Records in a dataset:
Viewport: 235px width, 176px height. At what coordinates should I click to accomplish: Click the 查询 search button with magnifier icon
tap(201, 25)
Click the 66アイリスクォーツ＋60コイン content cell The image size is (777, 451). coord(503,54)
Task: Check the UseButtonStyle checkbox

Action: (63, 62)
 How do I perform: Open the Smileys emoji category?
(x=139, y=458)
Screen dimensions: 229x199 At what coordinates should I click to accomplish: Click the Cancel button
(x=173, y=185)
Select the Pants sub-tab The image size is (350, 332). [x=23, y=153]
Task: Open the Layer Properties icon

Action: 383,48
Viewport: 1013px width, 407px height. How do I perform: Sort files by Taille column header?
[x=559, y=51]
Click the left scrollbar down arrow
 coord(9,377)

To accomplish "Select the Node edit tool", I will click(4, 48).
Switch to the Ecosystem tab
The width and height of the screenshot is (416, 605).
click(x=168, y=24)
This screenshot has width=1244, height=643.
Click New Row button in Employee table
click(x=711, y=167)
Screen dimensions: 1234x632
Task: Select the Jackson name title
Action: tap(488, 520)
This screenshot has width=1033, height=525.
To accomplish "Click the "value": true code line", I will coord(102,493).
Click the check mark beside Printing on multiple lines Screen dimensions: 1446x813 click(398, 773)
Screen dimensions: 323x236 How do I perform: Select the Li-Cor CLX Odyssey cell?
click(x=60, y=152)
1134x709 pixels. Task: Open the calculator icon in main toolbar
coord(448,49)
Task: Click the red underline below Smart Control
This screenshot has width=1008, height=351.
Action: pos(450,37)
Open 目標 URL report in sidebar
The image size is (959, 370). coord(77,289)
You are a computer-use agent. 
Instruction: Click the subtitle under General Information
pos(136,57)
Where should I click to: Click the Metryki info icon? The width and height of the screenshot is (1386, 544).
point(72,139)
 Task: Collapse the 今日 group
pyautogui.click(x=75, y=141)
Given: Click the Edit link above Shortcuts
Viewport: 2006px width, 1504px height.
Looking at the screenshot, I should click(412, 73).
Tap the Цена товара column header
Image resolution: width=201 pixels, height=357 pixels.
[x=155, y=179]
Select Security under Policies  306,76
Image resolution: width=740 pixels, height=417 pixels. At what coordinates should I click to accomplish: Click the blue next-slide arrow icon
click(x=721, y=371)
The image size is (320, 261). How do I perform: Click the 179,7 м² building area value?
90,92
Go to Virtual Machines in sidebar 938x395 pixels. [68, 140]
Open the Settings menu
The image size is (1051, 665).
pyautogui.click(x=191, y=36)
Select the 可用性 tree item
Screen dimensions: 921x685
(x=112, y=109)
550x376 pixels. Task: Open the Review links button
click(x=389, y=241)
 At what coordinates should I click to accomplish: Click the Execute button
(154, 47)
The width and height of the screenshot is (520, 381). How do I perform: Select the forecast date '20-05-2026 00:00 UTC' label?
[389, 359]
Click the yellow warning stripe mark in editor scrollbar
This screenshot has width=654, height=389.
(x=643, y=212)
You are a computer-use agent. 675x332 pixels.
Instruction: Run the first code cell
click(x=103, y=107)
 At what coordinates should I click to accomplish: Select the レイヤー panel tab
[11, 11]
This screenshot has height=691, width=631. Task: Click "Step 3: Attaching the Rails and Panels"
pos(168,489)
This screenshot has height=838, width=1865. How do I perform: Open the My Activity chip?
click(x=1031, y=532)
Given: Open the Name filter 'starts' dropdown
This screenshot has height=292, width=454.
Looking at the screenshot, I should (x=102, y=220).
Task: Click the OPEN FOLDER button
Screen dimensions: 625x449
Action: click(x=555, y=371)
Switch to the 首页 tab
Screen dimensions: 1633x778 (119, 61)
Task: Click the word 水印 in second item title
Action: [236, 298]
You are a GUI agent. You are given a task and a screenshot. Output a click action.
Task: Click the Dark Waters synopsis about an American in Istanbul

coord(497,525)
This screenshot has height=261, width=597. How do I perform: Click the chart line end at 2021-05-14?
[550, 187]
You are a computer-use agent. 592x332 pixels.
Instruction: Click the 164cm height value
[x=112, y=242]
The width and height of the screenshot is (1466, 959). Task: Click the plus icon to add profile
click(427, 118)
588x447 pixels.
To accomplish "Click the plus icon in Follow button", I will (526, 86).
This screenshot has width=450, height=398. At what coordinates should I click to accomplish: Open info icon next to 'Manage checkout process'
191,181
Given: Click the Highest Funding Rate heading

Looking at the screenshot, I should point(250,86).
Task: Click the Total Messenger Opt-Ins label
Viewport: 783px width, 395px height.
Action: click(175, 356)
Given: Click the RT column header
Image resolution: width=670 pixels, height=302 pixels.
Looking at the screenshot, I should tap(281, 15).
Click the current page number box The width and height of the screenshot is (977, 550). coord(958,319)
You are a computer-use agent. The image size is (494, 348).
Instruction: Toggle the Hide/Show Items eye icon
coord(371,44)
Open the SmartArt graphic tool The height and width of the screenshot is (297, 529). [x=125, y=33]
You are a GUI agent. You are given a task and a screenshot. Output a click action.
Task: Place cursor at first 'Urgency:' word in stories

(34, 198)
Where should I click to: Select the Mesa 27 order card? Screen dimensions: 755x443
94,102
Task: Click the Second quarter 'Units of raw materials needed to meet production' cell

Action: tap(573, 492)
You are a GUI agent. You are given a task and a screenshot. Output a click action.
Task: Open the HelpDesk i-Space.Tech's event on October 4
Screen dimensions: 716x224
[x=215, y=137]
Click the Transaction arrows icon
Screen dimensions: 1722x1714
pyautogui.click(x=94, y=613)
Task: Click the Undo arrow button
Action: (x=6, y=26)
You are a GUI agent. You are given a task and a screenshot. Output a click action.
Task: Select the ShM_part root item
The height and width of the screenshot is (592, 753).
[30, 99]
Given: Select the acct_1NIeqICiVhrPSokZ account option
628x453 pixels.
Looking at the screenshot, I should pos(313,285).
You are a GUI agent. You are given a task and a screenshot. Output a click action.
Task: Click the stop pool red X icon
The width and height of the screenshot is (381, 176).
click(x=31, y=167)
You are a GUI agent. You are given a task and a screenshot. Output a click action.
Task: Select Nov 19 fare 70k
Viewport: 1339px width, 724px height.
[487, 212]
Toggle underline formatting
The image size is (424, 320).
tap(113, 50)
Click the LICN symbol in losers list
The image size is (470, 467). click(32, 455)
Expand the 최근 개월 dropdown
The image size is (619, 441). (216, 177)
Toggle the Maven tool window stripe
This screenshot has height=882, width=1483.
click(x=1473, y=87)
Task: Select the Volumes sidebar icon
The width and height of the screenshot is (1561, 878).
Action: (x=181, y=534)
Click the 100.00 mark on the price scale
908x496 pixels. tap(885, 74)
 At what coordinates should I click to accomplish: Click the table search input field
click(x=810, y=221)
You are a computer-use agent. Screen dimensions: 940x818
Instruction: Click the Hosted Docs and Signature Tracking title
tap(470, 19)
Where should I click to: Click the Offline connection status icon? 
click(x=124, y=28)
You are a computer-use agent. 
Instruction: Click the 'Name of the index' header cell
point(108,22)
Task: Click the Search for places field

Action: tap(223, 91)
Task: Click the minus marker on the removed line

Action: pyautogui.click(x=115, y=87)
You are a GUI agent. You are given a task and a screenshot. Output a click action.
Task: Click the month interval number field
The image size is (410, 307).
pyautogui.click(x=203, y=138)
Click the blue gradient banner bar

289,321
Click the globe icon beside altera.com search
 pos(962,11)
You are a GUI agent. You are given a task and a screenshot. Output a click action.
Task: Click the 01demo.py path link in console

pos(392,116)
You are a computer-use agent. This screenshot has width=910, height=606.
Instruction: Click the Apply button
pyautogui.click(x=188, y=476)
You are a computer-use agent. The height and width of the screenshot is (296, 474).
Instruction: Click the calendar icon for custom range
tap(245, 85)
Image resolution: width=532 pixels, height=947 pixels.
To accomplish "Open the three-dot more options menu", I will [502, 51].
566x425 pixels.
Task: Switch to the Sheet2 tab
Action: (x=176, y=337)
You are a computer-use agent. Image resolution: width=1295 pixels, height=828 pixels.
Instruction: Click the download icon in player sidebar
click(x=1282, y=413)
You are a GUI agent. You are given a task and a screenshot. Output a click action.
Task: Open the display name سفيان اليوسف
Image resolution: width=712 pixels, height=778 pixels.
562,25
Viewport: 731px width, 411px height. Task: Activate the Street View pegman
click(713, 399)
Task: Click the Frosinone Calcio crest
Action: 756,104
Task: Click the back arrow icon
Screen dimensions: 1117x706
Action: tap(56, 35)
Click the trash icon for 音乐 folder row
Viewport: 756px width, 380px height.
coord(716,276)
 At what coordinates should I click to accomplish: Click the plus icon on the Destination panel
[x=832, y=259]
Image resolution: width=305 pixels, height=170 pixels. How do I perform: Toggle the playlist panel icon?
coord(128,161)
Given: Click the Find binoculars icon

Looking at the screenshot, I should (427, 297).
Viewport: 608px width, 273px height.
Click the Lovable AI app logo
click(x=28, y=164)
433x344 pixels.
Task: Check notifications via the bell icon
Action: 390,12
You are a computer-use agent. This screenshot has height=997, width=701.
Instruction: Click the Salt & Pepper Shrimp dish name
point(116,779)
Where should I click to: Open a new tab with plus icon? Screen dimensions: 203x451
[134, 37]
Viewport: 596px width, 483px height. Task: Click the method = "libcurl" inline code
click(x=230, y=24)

What you should do
Please write out the listing from the line containing "You are a computer-use agent. Screen" up to and including the line containing "pyautogui.click(x=188, y=476)".

Result of this exercise
You are a computer-use agent. Screen dimensions: 940x818
Instruction: Click the Hosted Docs and Signature Tracking title
tap(470, 19)
Where should I click to: Click the Offline connection status icon? 
click(x=124, y=28)
You are a computer-use agent. 
Instruction: Click the 'Name of the index' header cell
point(108,22)
Task: Click the Search for places field

Action: tap(223, 91)
Task: Click the minus marker on the removed line

Action: pyautogui.click(x=115, y=87)
You are a GUI agent. You are given a task and a screenshot. Output a click action.
Task: Click the month interval number field
The image size is (410, 307).
pyautogui.click(x=203, y=138)
Click the blue gradient banner bar

289,321
Click the globe icon beside altera.com search
 pos(962,11)
You are a GUI agent. You are given a task and a screenshot. Output a click action.
Task: Click the 01demo.py path link in console

pos(392,116)
You are a computer-use agent. This screenshot has width=910, height=606.
Instruction: Click the Apply button
pyautogui.click(x=188, y=476)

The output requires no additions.